Spot和OD按比例分配

在本节中,我们将了解Karpenter如何在按需和spot实例上运行工作负载,并根据所需的比例来保证按需节点的基本可用性,同时利用spot实例来优化成本。

首先清理之前创建的资源:

kubectl delete deployment inflate
kubectl delete nodepool.karpenter.sh default
kubectl delete ec2nodeclass.karpenter.k8s.aws default

部署NodePool

让我们部署两个NodePool,它们将利用Karpenter的能力根据所需的比例在OD和Spot实例之间拆分工作负载。

mkdir ~/environment/karpenter
cd ~/environment/karpenter
cat <<EoF> ratiosplit.yaml
apiVersion: karpenter.sh/v1beta1
kind: NodePool
metadata:
  name: on-demand
spec:
  disruption:
    consolidationPolicy: WhenUnderutilized
    expireAfter: Never
  limits:
    cpu: "100"
  template:
    metadata:
      labels:
        eks-immersion-team: my-team
    spec:
      nodeClassRef:
        name: default
      requirements:
      - key: karpenter.k8s.aws/instance-category
        operator: In
        values:
        - c
        - m
        - r
      - key: capacity-spread
        operator: In
        values:
        - "1"
      - key: kubernetes.io/arch
        operator: In
        values:
        - amd64
      - key: karpenter.sh/capacity-type
        operator: In
        values:
        - on-demand
      - key: kubernetes.io/os
        operator: In
        values:
        - linux

---
apiVersion: karpenter.sh/v1beta1
kind: NodePool
metadata:
  name: spot
spec:
  disruption:
    consolidationPolicy: WhenUnderutilized
    expireAfter: Never
  limits:
    cpu: "100"
  template:
    metadata:
      labels:
        eks-immersion-team: my-team
    spec:
      nodeClassRef:
        name: default
      requirements:
      - key: karpenter.k8s.aws/instance-category
        operator: In
        values:
        - c
        - m
        - r
      - key: capacity-spread
        operator: In
        values:
        - "2"
        - "3"
        - "4"
        - "5"
      - key: kubernetes.io/arch
        operator: In
        values:
        - amd64
      - key: karpenter.sh/capacity-type
        operator: In
        values:
        - spot
      - key: kubernetes.io/os
        operator: In
        values:
        - linux

---
apiVersion: karpenter.k8s.aws/v1beta1
kind: EC2NodeClass
metadata:
  name: default
spec:
  amiFamily: AL2
  role: "KarpenterNodeRole-${CLUSTER_NAME}"
  securityGroupSelectorTerms:
  - tags:
      alpha.eksctl.io/cluster-name: $CLUSTER_NAME
  subnetSelectorTerms:
  - tags:
      alpha.eksctl.io/cluster-name: $CLUSTER_NAME
  tags:
    intent: apps
    managed-by: karpenter
    eks-immersion-team: my-team
EoF

kubectl apply -f ratiosplit.yaml
nodepool.karpenter.sh/on-demand created
nodepool.karpenter.sh/spot created
ec2nodeclass.karpenter.k8s.aws/default created

让我们部署一个有5个replica的应用。

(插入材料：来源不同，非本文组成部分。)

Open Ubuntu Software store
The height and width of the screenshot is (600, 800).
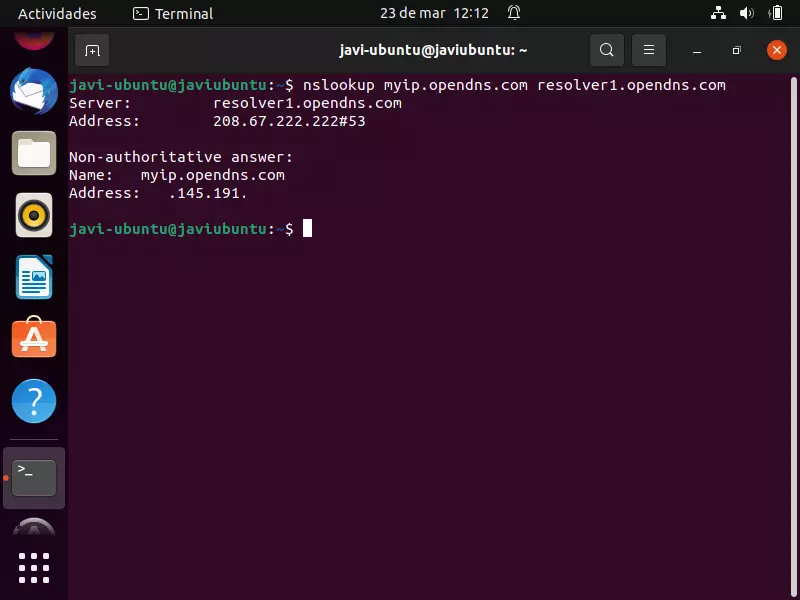34,339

使用capacity-spread标签,我们将节点平均分布在此标签上,最终将得到4:1的Spot: OnDemand节点的比例:

cd ~/environment/karpenter
cat <<EoF> capacity-deploy.yaml
apiVersion: apps/v1
kind: Deployment
metadata:
  name: inflate
spec:
  replicas: 5
  selector:
    matchLabels:
      app: inflate
  template:
    metadata:
      labels:
        app: inflate
    spec:
      topologySpreadConstraints:
      - maxSkew: 1
        topologyKey: capacity-spread
        whenUnsatisfiable: DoNotSchedule
        labelSelector:
          matchLabels:
            app: inflate
      terminationGracePeriodSeconds: 0
      containers:
        - name: inflate
          image: public.ecr.aws/eks-distro/kubernetes/pause:3.7
          resources:
            requests:
              cpu: 1
      nodeSelector:
        eks-immersion-team: my-team
EoF

kubectl apply -f capacity-deploy.yaml

Karpenter在5个节点上调度了5个应用pod。有1个OD节点和4个Spot节点:

image-20240804142107025

让我们将部署扩展到10个副本:

kubectl scale deployment inflate --replicas 10
deployment.apps/inflate scaled

Karpenter会新创建5个新节点,总共有10个节点。这5个节点的比例为4:1的Spot: OD。因此,我们应该看到对于这10个节点,有2个按需节点和8个Spot节点:

image-20240804142343843

清理

删除deployment、NodePool和EC2NodeClass资源:

kubectl delete deployment inflate
kubectl delete nodepool on-demand
kubectl delete nodepool spot
kubectl delete ec2nodeclasses.karpenter.k8s.aws default